How to ensure a circulation transaction matches on a specified loan rule

When testing a circulation transaction in FOLIO, it's often important to be able to know that your loan transaction is going to match on a specific loan rule.

E.g., you know that you want to test the behavior of your new loan policy named "Library Long Loan Policy", but every time you check a book out, it matches on "Library Special Policy" and you can't tell why.

This can be especially true on environments where multiple people are maintaining circulation rules, because what rule matches depends not just on the rules that a library has written, but how it has defined circulation priority and the fallback policy.

So, this page outlines a technique you can use to ensure that your transaction will match on the same rule every time.

  1. Create a patron group (in Settings > Users > Patron groups) that you can use for testing. 
  2. Assign that patron group to the user you are testing with. (You do not have to leave it assigned to that user, but change it during the testing period.)
  3. In your circulation rule set, write a rule that matches on your patron group, and uses the "all" keyword for the other circulation criteria.

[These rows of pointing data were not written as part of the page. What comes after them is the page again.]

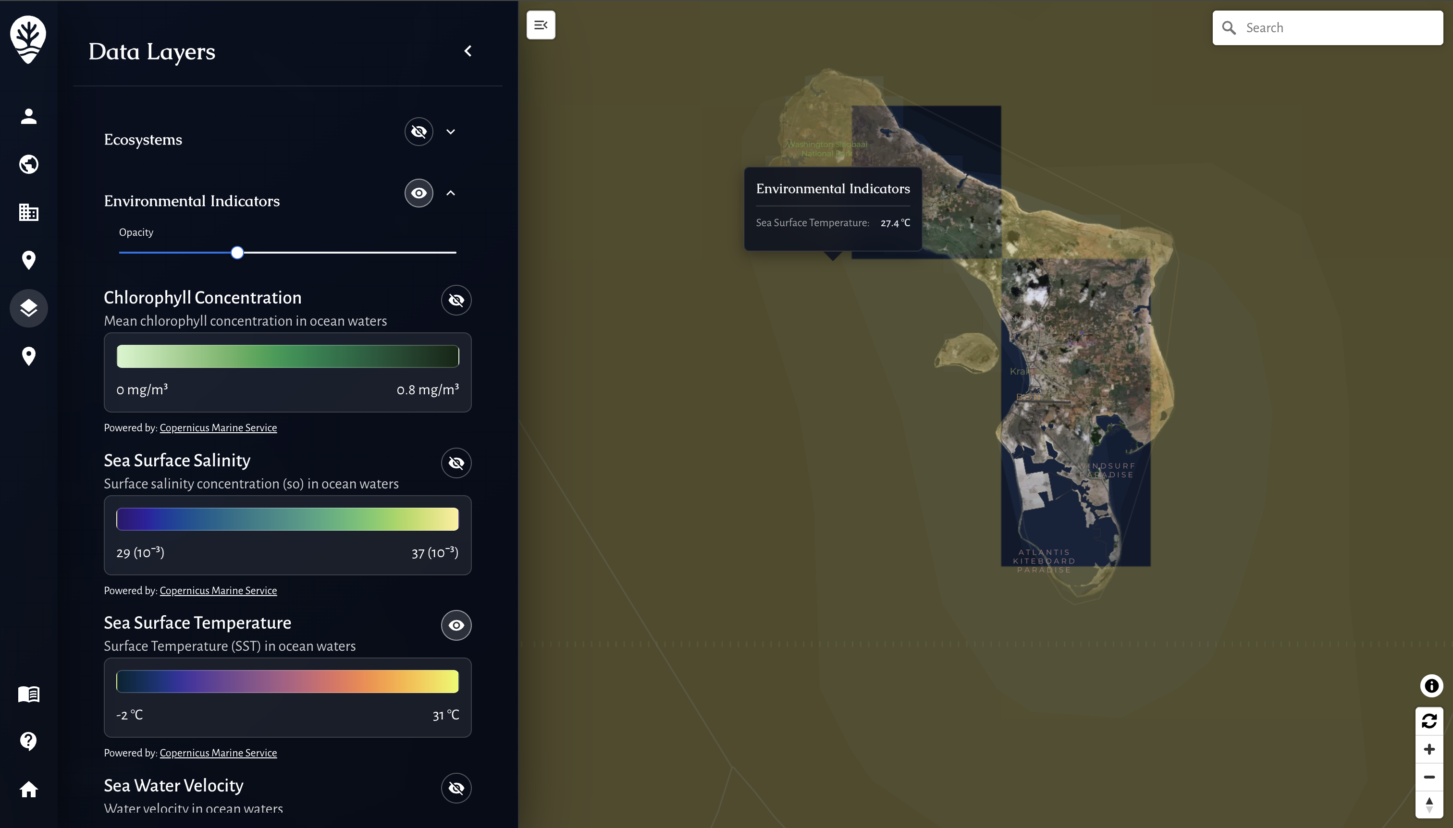Show the Chlorophyll Concentration layer

[456, 300]

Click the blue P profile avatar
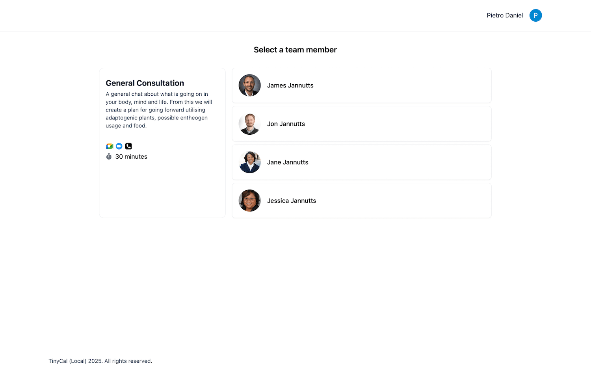(x=535, y=15)
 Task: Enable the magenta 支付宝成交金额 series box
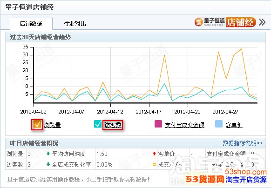[158, 124]
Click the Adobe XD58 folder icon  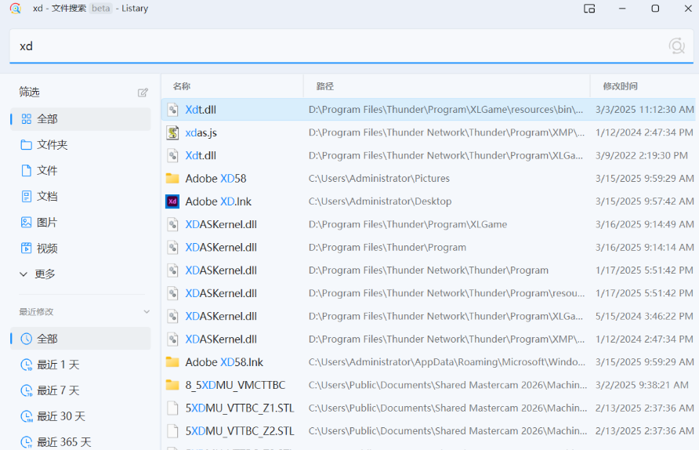tap(172, 179)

The use of the "all" keyword should ensure that even if patron group is not your highest priority criteria, or if another rule matches, the loan should still match on the rule you want it to match on.

Example

In order to test a circulation rule, I create a patron group called "erin test" and assign it to my test user.

Then in the circulation rule file, I would write a rule that would look something like this:

g erin-test + m all + t all + s all: l library-long-loan-policy n send-no-notices r allow-all-requests o main-overdue i main-lost

With this rule in place, any time I check an item out to a patron with the group "erin test", it should match on this rule line. 

This means that I can also test multiple circulation policy pieces just by changing this one circulation line, as long as my test user is still configured with the right group.

Also note this approach could be applied with any of the circ rules criteria - e.g., I could create a loan-type called "erin test loan type" and write a rule that looked like this, and it would do something similar:

g all + m all + t erin-test-loan-type + s all: l library-long-loan-policy n send-no-notices r allow-all-requests o main-overdue i main-lost

The difference in this case is that this rule always matches on the item, so it would be a useful technique if I had a test item that I was wanting to use but didn't necessarily care about the user I was doing the test loan with.